───── RECORDS SHOWN ─────

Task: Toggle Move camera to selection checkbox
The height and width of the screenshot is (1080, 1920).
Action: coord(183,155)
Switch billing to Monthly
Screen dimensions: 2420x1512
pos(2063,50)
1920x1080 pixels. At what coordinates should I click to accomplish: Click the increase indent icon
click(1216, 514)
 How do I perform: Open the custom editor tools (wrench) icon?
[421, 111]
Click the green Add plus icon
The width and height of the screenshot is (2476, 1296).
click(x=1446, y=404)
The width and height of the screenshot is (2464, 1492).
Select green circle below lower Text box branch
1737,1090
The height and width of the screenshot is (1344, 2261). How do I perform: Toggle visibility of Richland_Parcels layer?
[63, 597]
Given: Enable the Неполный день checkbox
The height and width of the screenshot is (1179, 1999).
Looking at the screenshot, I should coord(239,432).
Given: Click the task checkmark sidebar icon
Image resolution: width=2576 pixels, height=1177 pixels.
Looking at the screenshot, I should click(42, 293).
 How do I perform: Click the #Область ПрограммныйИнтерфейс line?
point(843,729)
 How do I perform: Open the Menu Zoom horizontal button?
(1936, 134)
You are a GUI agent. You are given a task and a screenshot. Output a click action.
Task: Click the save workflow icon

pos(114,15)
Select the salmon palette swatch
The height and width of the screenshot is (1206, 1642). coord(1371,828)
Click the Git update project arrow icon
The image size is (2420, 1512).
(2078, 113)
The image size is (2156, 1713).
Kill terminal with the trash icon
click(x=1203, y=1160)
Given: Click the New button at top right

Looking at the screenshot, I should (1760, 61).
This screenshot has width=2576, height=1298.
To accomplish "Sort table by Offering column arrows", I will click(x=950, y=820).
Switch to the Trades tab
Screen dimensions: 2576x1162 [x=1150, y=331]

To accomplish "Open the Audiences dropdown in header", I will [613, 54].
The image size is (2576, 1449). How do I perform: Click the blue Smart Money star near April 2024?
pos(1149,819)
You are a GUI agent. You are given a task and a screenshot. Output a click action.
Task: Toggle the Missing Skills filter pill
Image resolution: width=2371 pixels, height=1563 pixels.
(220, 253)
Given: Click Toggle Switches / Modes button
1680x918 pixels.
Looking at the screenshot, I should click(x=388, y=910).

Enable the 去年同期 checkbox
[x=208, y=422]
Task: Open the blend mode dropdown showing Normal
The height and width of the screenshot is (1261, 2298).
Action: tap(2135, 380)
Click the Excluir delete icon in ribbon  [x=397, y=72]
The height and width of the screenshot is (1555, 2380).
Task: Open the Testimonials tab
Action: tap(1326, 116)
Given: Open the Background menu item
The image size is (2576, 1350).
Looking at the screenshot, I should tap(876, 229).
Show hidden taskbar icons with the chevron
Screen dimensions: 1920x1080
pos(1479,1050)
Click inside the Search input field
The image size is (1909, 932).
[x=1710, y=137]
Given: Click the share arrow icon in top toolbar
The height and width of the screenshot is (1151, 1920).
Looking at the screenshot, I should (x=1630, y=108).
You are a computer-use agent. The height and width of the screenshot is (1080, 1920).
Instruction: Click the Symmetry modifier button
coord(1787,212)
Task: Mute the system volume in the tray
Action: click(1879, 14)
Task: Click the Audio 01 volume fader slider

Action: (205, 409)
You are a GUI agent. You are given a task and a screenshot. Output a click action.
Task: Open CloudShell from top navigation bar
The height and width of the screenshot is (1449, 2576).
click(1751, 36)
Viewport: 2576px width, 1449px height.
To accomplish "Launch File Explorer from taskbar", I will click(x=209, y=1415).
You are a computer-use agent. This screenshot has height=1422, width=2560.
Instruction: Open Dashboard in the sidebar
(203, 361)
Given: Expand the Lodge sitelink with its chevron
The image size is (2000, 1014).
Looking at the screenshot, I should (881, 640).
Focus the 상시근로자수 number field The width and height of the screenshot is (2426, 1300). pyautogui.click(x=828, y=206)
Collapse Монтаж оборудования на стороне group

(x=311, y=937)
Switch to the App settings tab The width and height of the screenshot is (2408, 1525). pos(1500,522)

─────

INSTRUCTIONS TO FOLLOW
Reproduce the full listing word for word.

OUTPUT
Task: Toggle Move camera to selection checkbox
The height and width of the screenshot is (1080, 1920).
Action: coord(183,155)
Switch billing to Monthly
Screen dimensions: 2420x1512
pos(2063,50)
1920x1080 pixels. At what coordinates should I click to accomplish: Click the increase indent icon
click(1216, 514)
 How do I perform: Open the custom editor tools (wrench) icon?
[421, 111]
Click the green Add plus icon
The width and height of the screenshot is (2476, 1296).
click(x=1446, y=404)
The width and height of the screenshot is (2464, 1492).
Select green circle below lower Text box branch
1737,1090
The height and width of the screenshot is (1344, 2261). How do I perform: Toggle visibility of Richland_Parcels layer?
[63, 597]
Given: Enable the Неполный день checkbox
The height and width of the screenshot is (1179, 1999).
Looking at the screenshot, I should coord(239,432).
Given: Click the task checkmark sidebar icon
Image resolution: width=2576 pixels, height=1177 pixels.
Looking at the screenshot, I should click(42, 293).
 How do I perform: Click the #Область ПрограммныйИнтерфейс line?
point(843,729)
 How do I perform: Open the Menu Zoom horizontal button?
(1936, 134)
You are a GUI agent. You are given a task and a screenshot. Output a click action.
Task: Click the save workflow icon

pos(114,15)
Select the salmon palette swatch
The height and width of the screenshot is (1206, 1642). coord(1371,828)
Click the Git update project arrow icon
The image size is (2420, 1512).
(2078, 113)
The image size is (2156, 1713).
Kill terminal with the trash icon
click(x=1203, y=1160)
Given: Click the New button at top right

Looking at the screenshot, I should (1760, 61).
This screenshot has width=2576, height=1298.
To accomplish "Sort table by Offering column arrows", I will click(x=950, y=820).
Switch to the Trades tab
Screen dimensions: 2576x1162 [x=1150, y=331]

To accomplish "Open the Audiences dropdown in header", I will [613, 54].
The image size is (2576, 1449). How do I perform: Click the blue Smart Money star near April 2024?
pos(1149,819)
You are a GUI agent. You are given a task and a screenshot. Output a click action.
Task: Toggle the Missing Skills filter pill
Image resolution: width=2371 pixels, height=1563 pixels.
(220, 253)
Given: Click Toggle Switches / Modes button
1680x918 pixels.
Looking at the screenshot, I should click(x=388, y=910).

Enable the 去年同期 checkbox
[x=208, y=422]
Task: Open the blend mode dropdown showing Normal
The height and width of the screenshot is (1261, 2298).
Action: tap(2135, 380)
Click the Excluir delete icon in ribbon  [x=397, y=72]
The height and width of the screenshot is (1555, 2380).
Task: Open the Testimonials tab
Action: tap(1326, 116)
Given: Open the Background menu item
The image size is (2576, 1350).
Looking at the screenshot, I should tap(876, 229).
Show hidden taskbar icons with the chevron
Screen dimensions: 1920x1080
pos(1479,1050)
Click inside the Search input field
The image size is (1909, 932).
[x=1710, y=137]
Given: Click the share arrow icon in top toolbar
The height and width of the screenshot is (1151, 1920).
Looking at the screenshot, I should (x=1630, y=108).
You are a computer-use agent. The height and width of the screenshot is (1080, 1920).
Instruction: Click the Symmetry modifier button
coord(1787,212)
Task: Mute the system volume in the tray
Action: click(1879, 14)
Task: Click the Audio 01 volume fader slider

Action: (205, 409)
You are a GUI agent. You are given a task and a screenshot. Output a click action.
Task: Open CloudShell from top navigation bar
The height and width of the screenshot is (1449, 2576).
click(1751, 36)
Viewport: 2576px width, 1449px height.
To accomplish "Launch File Explorer from taskbar", I will click(x=209, y=1415).
You are a computer-use agent. This screenshot has height=1422, width=2560.
Instruction: Open Dashboard in the sidebar
(203, 361)
Given: Expand the Lodge sitelink with its chevron
The image size is (2000, 1014).
Looking at the screenshot, I should (881, 640).
Focus the 상시근로자수 number field The width and height of the screenshot is (2426, 1300). pyautogui.click(x=828, y=206)
Collapse Монтаж оборудования на стороне group

(x=311, y=937)
Switch to the App settings tab The width and height of the screenshot is (2408, 1525). pos(1500,522)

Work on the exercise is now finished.